> _TASK TO CARRY OUT_
Express these lines as a JSON list of strings, one string per line, leaving out blank lines.

> _RECORDS FOR THE TASK_
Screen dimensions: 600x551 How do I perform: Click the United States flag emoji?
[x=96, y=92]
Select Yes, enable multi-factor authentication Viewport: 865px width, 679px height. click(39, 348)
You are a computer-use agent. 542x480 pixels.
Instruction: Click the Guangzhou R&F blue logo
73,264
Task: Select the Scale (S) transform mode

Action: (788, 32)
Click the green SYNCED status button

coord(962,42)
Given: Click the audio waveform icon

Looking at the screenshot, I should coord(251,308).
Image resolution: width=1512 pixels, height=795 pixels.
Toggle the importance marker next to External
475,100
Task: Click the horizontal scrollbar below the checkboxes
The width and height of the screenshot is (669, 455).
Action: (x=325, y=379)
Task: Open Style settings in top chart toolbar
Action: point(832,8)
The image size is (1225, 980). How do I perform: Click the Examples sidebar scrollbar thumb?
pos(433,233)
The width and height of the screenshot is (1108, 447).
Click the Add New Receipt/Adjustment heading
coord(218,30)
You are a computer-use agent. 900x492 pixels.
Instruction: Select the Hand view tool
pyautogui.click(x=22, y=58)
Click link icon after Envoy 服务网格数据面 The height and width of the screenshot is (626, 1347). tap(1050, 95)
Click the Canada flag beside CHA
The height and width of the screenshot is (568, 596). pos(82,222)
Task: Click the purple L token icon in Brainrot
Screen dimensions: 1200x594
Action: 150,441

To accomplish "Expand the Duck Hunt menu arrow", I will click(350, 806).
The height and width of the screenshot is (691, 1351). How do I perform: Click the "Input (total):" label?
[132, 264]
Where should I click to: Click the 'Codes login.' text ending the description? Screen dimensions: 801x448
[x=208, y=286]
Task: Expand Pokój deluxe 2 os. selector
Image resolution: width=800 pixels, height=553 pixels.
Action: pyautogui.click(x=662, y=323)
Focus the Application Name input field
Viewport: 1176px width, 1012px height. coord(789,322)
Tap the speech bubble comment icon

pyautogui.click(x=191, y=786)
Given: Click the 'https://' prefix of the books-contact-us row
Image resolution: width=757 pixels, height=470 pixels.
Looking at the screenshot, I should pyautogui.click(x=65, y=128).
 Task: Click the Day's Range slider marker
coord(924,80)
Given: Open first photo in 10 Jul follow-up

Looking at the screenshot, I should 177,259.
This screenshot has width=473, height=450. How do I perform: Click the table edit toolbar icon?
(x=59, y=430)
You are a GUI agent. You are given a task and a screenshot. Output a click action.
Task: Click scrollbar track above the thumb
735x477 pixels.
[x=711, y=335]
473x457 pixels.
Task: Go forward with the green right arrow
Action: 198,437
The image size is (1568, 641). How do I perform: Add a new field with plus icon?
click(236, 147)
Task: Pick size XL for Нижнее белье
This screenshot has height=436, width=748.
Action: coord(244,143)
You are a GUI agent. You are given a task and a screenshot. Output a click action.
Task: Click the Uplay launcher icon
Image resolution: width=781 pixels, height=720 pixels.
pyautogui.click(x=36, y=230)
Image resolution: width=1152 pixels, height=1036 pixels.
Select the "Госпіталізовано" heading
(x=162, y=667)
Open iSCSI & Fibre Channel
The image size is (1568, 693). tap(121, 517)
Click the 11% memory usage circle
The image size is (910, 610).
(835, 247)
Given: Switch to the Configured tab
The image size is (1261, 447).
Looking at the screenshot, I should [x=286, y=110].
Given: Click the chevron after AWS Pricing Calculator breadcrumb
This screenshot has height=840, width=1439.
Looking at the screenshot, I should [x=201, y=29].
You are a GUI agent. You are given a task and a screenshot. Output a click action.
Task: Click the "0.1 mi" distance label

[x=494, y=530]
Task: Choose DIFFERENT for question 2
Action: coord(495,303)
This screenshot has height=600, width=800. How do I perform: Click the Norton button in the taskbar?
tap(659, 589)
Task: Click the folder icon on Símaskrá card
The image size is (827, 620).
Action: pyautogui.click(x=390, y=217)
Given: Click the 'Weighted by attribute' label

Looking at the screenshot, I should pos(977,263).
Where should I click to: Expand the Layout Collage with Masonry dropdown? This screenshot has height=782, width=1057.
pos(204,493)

> _WRITTEN RESPONSE_
[
  "Screen dimensions: 600x551 How do I perform: Click the United States flag emoji?",
  "[x=96, y=92]",
  "Select Yes, enable multi-factor authentication Viewport: 865px width, 679px height. click(39, 348)",
  "You are a computer-use agent. 542x480 pixels.",
  "Instruction: Click the Guangzhou R&F blue logo",
  "73,264",
  "Task: Select the Scale (S) transform mode",
  "Action: (788, 32)",
  "Click the green SYNCED status button",
  "coord(962,42)",
  "Given: Click the audio waveform icon",
  "Looking at the screenshot, I should coord(251,308).",
  "Image resolution: width=1512 pixels, height=795 pixels.",
  "Toggle the importance marker next to External",
  "475,100",
  "Task: Click the horizontal scrollbar below the checkboxes",
  "The width and height of the screenshot is (669, 455).",
  "Action: (x=325, y=379)",
  "Task: Open Style settings in top chart toolbar",
  "Action: point(832,8)",
  "The image size is (1225, 980). How do I perform: Click the Examples sidebar scrollbar thumb?",
  "pos(433,233)",
  "The width and height of the screenshot is (1108, 447).",
  "Click the Add New Receipt/Adjustment heading",
  "coord(218,30)",
  "You are a computer-use agent. 900x492 pixels.",
  "Instruction: Select the Hand view tool",
  "pyautogui.click(x=22, y=58)",
  "Click link icon after Envoy 服务网格数据面 The height and width of the screenshot is (626, 1347). tap(1050, 95)",
  "Click the Canada flag beside CHA",
  "The height and width of the screenshot is (568, 596). pos(82,222)",
  "Task: Click the purple L token icon in Brainrot",
  "Screen dimensions: 1200x594",
  "Action: 150,441",
  "To accomplish \"Expand the Duck Hunt menu arrow\", I will click(350, 806).",
  "The height and width of the screenshot is (691, 1351). How do I perform: Click the \"Input (total):\" label?",
  "[132, 264]",
  "Where should I click to: Click the 'Codes login.' text ending the description? Screen dimensions: 801x448",
  "[x=208, y=286]",
  "Task: Expand Pokój deluxe 2 os. selector",
  "Image resolution: width=800 pixels, height=553 pixels.",
  "Action: pyautogui.click(x=662, y=323)",
  "Focus the Application Name input field",
  "Viewport: 1176px width, 1012px height. coord(789,322)",
  "Tap the speech bubble comment icon",
  "pyautogui.click(x=191, y=786)",
  "Given: Click the 'https://' prefix of the books-contact-us row",
  "Image resolution: width=757 pixels, height=470 pixels.",
  "Looking at the screenshot, I should pyautogui.click(x=65, y=128).",
  " Task: Click the Day's Range slider marker",
  "coord(924,80)",
  "Given: Open first photo in 10 Jul follow-up",
  "Looking at the screenshot, I should 177,259.",
  "This screenshot has width=473, height=450. How do I perform: Click the table edit toolbar icon?",
  "(x=59, y=430)",
  "You are a GUI agent. You are given a task and a screenshot. Output a click action.",
  "Task: Click scrollbar track above the thumb",
  "735x477 pixels.",
  "[x=711, y=335]",
  "473x457 pixels.",
  "Task: Go forward with the green right arrow",
  "Action: 198,437",
  "The image size is (1568, 641). How do I perform: Add a new field with plus icon?",
  "click(236, 147)",
  "Task: Pick size XL for Нижнее белье",
  "This screenshot has height=436, width=748.",
  "Action: coord(244,143)",
  "You are a GUI agent. You are given a task and a screenshot. Output a click action.",
  "Task: Click the Uplay launcher icon",
  "Image resolution: width=781 pixels, height=720 pixels.",
  "pyautogui.click(x=36, y=230)",
  "Image resolution: width=1152 pixels, height=1036 pixels.",
  "Select the \"Госпіталізовано\" heading",
  "(x=162, y=667)",
  "Open iSCSI & Fibre Channel",
  "The image size is (1568, 693). tap(121, 517)",
  "Click the 11% memory usage circle",
  "The image size is (910, 610).",
  "(835, 247)",
  "Given: Switch to the Configured tab",
  "The image size is (1261, 447).",
  "Looking at the screenshot, I should [x=286, y=110].",
  "Given: Click the chevron after AWS Pricing Calculator breadcrumb",
  "This screenshot has height=840, width=1439.",
  "Looking at the screenshot, I should [x=201, y=29].",
  "You are a GUI agent. You are given a task and a screenshot. Output a click action.",
  "Task: Click the \"0.1 mi\" distance label",
  "[x=494, y=530]",
  "Task: Choose DIFFERENT for question 2",
  "Action: coord(495,303)",
  "This screenshot has height=600, width=800. How do I perform: Click the Norton button in the taskbar?",
  "tap(659, 589)",
  "Task: Click the folder icon on Símaskrá card",
  "The image size is (827, 620).",
  "Action: pyautogui.click(x=390, y=217)",
  "Given: Click the 'Weighted by attribute' label",
  "Looking at the screenshot, I should pos(977,263).",
  "Where should I click to: Expand the Layout Collage with Masonry dropdown? This screenshot has height=782, width=1057.",
  "pos(204,493)"
]